Finance          Automotive          Computers          Health          Shopping          Sports         News          Reference           Print Facts in English - BCUZ.COMlos hechos en Español

Floating point



To multiply, the significands are multiplied while the exponents are added, and the result is rounded and normalized.

  e=3;  s=4.734612
× e=5;  s=5.417242
-----------------------
  e=8;  s=25.648538980104 (true product)
  e=8;  s=25.64854        (after rounding)
  e=9;  s=2.564854        (after normalization)
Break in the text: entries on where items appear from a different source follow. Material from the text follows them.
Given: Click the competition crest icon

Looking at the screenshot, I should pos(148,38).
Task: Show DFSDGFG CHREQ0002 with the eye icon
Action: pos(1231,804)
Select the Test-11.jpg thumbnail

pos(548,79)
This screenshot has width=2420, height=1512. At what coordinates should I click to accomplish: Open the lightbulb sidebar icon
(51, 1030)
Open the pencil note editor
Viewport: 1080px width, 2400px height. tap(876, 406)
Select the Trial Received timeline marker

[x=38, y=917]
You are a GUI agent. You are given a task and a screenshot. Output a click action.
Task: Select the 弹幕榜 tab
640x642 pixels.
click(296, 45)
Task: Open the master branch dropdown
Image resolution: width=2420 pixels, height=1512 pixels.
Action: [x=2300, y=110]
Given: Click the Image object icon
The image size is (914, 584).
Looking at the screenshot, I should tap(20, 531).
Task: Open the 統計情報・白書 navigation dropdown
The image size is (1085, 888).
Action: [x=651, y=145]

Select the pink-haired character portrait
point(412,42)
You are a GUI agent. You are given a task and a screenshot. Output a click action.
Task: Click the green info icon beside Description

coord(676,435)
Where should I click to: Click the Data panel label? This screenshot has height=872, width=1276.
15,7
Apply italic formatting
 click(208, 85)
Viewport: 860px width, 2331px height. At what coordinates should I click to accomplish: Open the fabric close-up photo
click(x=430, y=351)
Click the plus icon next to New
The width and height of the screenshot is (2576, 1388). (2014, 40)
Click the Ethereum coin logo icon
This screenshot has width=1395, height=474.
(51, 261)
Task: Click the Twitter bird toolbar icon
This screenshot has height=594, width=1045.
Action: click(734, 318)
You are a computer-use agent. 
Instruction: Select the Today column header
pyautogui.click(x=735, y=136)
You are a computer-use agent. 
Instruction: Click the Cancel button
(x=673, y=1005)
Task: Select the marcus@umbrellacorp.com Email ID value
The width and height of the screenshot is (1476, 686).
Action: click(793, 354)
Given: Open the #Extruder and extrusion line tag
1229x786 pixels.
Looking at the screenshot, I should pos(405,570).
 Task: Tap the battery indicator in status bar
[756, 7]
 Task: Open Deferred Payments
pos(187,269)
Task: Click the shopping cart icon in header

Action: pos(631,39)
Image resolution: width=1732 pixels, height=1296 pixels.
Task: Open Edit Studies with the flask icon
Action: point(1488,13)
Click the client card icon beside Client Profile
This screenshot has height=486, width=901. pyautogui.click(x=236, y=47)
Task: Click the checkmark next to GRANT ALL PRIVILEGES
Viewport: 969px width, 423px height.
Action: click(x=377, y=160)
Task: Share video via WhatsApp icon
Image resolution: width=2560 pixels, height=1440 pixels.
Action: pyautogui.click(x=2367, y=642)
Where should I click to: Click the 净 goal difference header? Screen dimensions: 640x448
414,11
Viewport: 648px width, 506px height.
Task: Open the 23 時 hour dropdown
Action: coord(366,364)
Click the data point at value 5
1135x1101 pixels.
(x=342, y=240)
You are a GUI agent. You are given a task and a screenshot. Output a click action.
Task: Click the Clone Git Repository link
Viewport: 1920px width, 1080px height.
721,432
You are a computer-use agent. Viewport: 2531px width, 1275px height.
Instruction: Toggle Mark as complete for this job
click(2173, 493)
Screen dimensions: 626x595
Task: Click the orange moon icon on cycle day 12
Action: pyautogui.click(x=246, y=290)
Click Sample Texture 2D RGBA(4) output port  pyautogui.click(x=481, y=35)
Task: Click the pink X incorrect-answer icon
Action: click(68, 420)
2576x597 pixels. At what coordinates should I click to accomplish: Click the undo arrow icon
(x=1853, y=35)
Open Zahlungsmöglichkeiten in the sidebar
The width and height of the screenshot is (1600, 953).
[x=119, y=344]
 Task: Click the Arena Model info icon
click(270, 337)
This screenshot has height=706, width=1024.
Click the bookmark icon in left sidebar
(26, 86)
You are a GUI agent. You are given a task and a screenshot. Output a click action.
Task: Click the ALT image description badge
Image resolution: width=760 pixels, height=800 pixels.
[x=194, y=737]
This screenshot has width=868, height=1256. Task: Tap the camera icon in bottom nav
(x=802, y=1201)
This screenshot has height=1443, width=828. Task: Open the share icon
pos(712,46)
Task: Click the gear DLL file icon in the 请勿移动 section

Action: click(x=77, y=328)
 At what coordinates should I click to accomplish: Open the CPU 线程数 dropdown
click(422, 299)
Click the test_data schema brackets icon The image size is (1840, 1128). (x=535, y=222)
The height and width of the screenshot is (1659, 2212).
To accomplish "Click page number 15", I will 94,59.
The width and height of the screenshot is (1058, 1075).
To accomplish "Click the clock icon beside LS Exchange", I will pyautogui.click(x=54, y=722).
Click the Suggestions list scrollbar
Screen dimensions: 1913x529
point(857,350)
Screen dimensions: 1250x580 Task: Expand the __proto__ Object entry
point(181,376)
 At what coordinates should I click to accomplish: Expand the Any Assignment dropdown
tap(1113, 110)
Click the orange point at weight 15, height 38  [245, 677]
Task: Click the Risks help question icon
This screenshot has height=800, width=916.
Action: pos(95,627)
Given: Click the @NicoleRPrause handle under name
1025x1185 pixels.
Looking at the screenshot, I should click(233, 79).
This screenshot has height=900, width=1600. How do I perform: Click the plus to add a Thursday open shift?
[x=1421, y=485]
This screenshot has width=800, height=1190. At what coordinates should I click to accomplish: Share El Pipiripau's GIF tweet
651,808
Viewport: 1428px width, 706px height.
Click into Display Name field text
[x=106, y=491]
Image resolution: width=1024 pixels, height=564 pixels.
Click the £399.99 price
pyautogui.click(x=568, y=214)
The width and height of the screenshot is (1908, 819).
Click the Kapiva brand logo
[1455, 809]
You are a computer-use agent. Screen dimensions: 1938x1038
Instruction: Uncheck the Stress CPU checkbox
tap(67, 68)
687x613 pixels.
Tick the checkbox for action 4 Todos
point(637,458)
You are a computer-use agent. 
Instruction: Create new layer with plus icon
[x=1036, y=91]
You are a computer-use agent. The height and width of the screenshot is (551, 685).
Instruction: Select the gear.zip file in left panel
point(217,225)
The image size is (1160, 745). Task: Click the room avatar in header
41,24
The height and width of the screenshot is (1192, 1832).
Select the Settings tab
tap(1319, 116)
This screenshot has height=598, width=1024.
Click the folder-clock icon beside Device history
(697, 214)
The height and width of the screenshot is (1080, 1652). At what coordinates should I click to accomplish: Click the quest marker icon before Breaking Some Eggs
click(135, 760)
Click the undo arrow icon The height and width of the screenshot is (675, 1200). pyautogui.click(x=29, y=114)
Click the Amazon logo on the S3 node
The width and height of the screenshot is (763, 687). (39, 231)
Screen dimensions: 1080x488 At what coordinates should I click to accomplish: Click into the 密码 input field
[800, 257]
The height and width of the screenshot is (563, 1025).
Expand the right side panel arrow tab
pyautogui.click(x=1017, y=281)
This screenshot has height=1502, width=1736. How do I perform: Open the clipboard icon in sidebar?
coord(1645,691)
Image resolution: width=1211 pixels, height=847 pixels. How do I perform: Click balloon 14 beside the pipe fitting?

Division is done similarly, but is more complicated.

There are no cancellation or absorption problems with multiplication or division, though small errors may accumulate as operations are performed repeatedly. In practice, the way these operations are carried out in digital logic can be quite complex (see Booth's multiplication algorithm and digital division).[4] For a fast, simple method, see the Horner method.

[

Dealing with exceptional cases

Floating-point computation in a computer can run into three kinds of problems:

  • An operation can be mathematically illegal, such as division by zero.
  • An operation can be legal in principle, but not supported by the specific format, for example, calculating the square root of −1 or the inverse sine of 2 (both of which result in complex numbers).
  • An operation can be legal in principle, but the result can be impossible to represent in the specified format, because the exponent is too large or too small to encode in the exponent field. Such an event is called an overflow (exponent too large) or underflow (exponent too small).

Prior to the IEEE standard, such conditions usually caused the program to terminate, or triggered some kind of trap that the programmer might be able to catch. How this worked was system-dependent, meaning that floating-point programs were not portable. Modern IEEE-compliant systems have a uniform way of handling these situations. An important part of the mechanism involves error values that result from a failing computation, and that can propagate silently through subsequent computation until they are detected at a point of the programmer's choosing.

The two error values are "infinity" (often denoted "INF"), and "NaN" ("not a number"), which covers all other errors. "Infinity" does not necessarily mean that the result is actually infinite. It simply means "too large to represent".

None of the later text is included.